>> Start INFORMATION PROVIDED
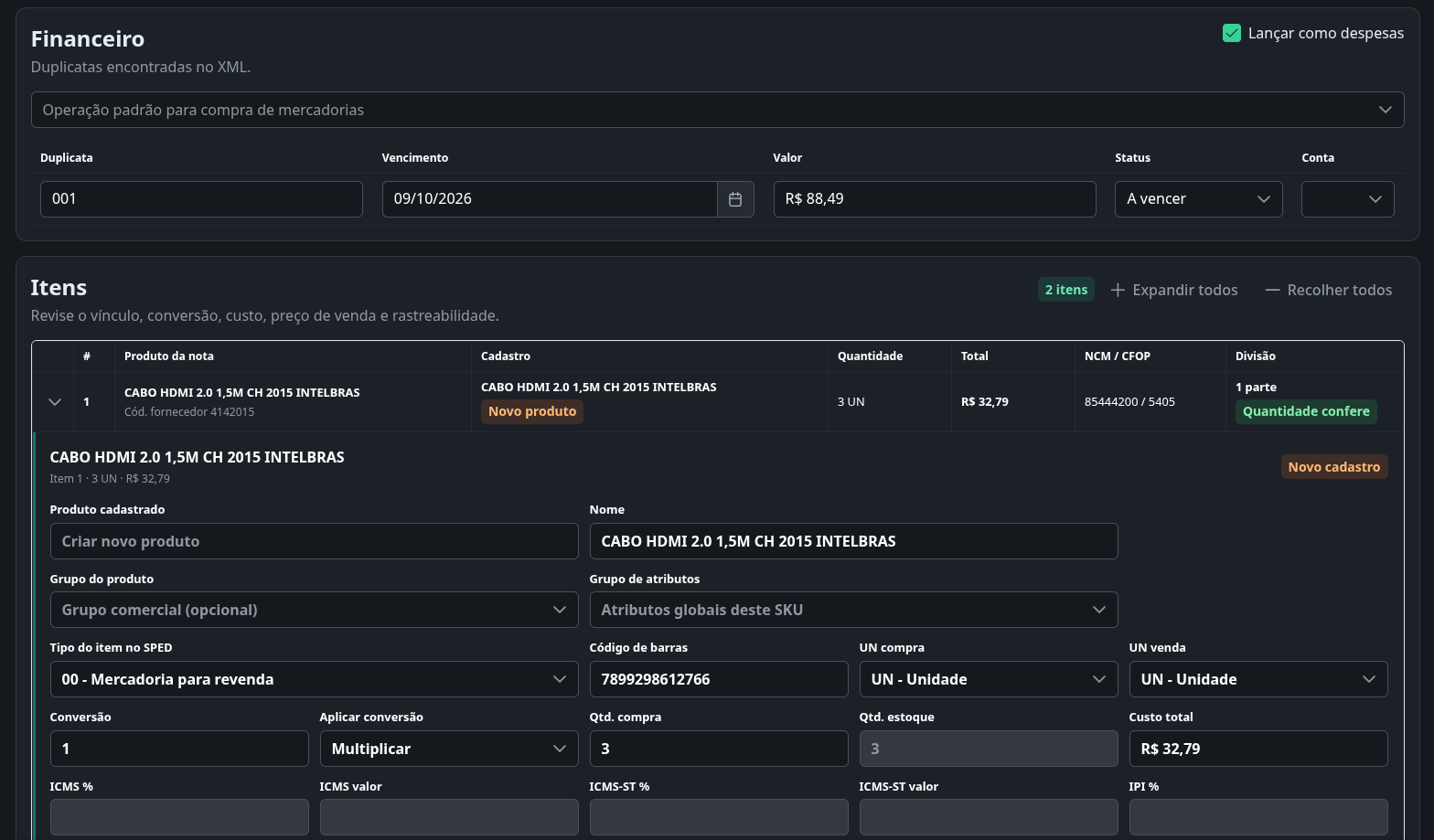Screen dimensions: 1434x840
Task: Click the Produto cadastrado search field
Action: [314, 541]
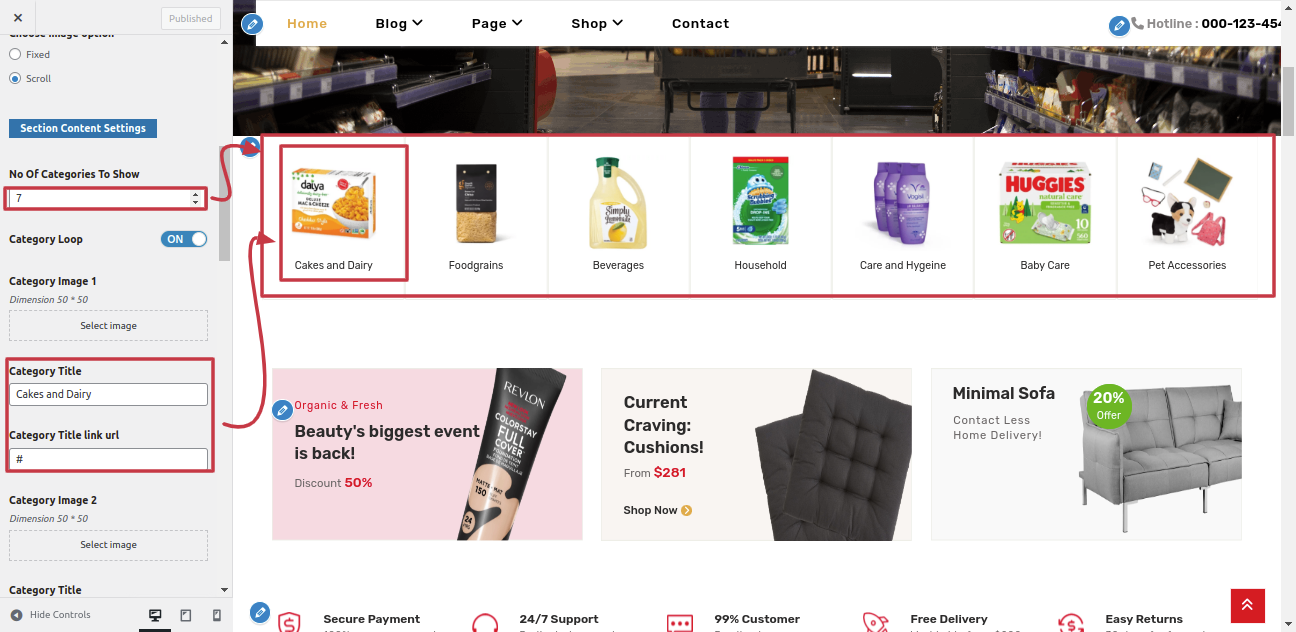1296x632 pixels.
Task: Select the Fixed radio option
Action: (15, 55)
>> End INFORMATION PROVIDED
# WHAT THE TASK ASKS:
Write out every line of the items above verbatim, leaving out the pictures.

# EXERCISE SOLUTION:
Screen dimensions: 1434x840
Task: Click the Produto cadastrado search field
Action: [314, 541]
1296x632 pixels.
Task: Select the Fixed radio option
Action: (15, 55)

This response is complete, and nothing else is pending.